What you need to do:
Please retype the data below line for line, character for character. Leave the pictures out.

■ ■ ■ ■ ■ ■ ■

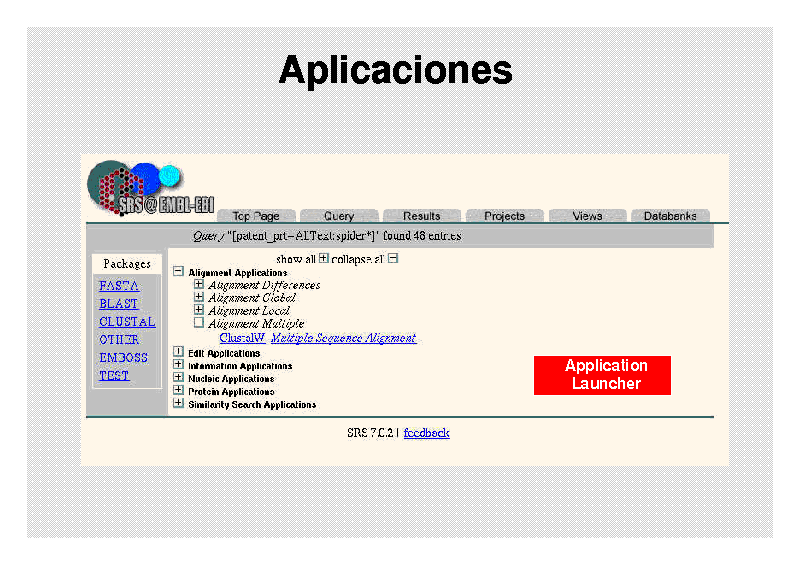Open the Query tab
Image resolution: width=800 pixels, height=565 pixels.
[x=339, y=216]
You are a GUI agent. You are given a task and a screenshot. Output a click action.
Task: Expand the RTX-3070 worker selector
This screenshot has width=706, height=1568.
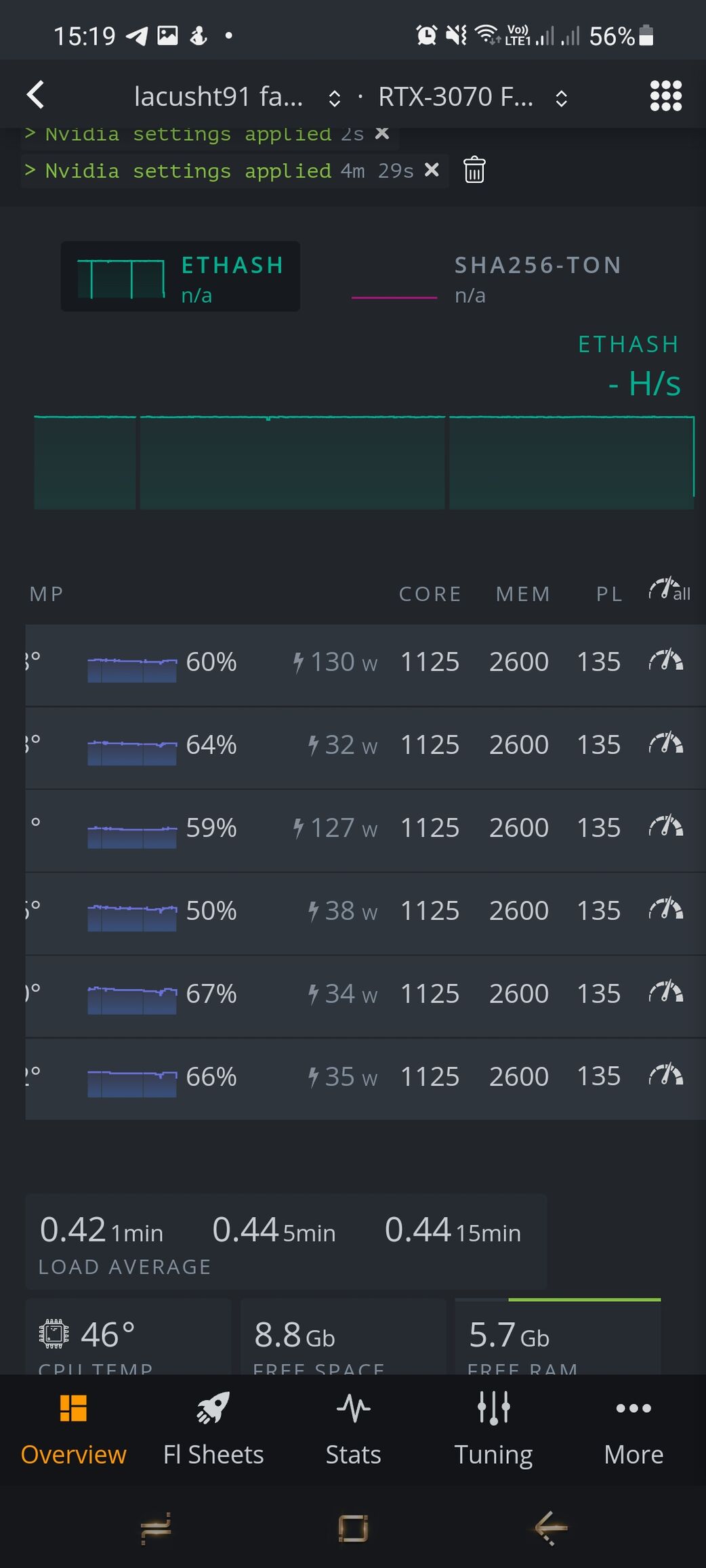(561, 98)
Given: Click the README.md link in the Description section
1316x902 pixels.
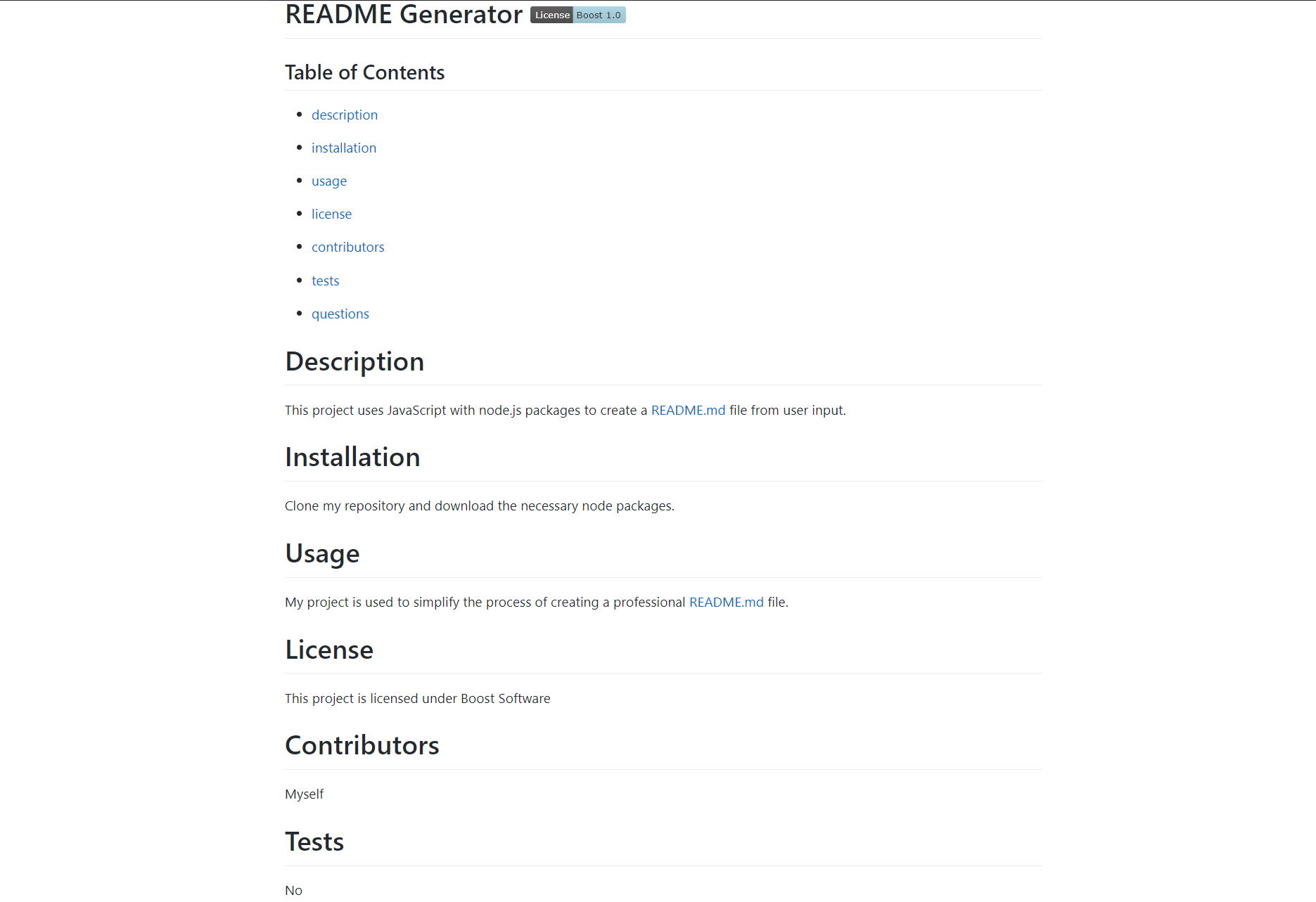Looking at the screenshot, I should tap(688, 410).
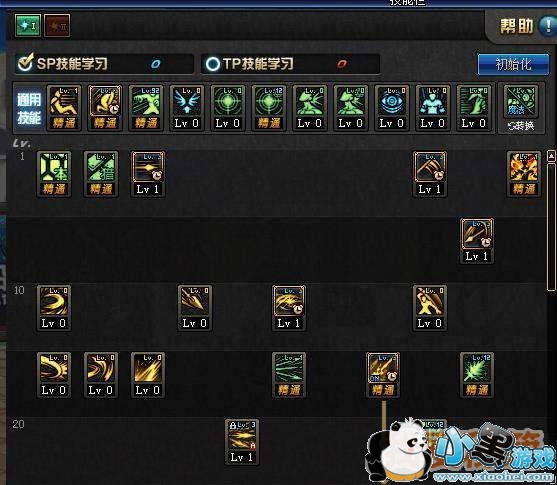This screenshot has width=557, height=485.
Task: Select the golden warrior stance skill icon
Action: point(429,301)
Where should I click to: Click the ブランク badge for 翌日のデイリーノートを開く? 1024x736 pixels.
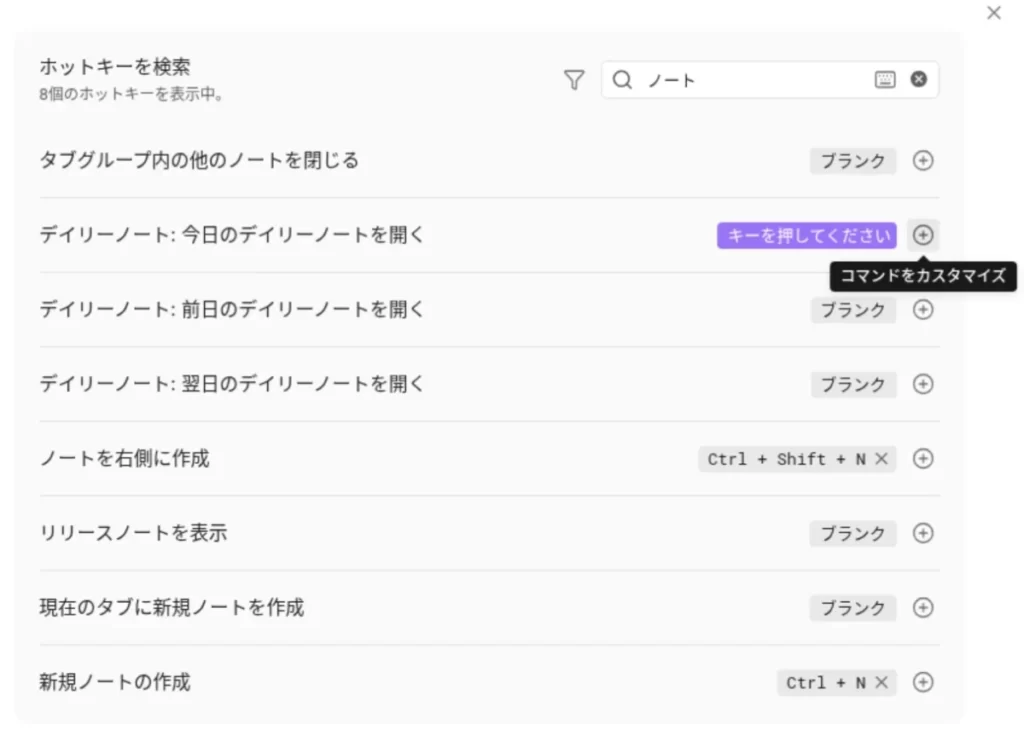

■ ■ ■ ■ ■ ■ ■

Answer for this exercise:
Open the Query tab
Image resolution: width=800 pixels, height=565 pixels.
[x=339, y=216]
You are a GUI agent. You are given a task and a screenshot. Output a click action.
Task: Expand the RTX-3070 worker selector
This screenshot has width=706, height=1568.
(561, 98)
Given: Click the README.md link in the Description section
1316x902 pixels.
Looking at the screenshot, I should tap(688, 410).
This screenshot has width=557, height=485.
Task: Select the golden warrior stance skill icon
Action: point(429,301)
Where should I click to: Click the ブランク badge for 翌日のデイリーノートを開く? 1024x736 pixels.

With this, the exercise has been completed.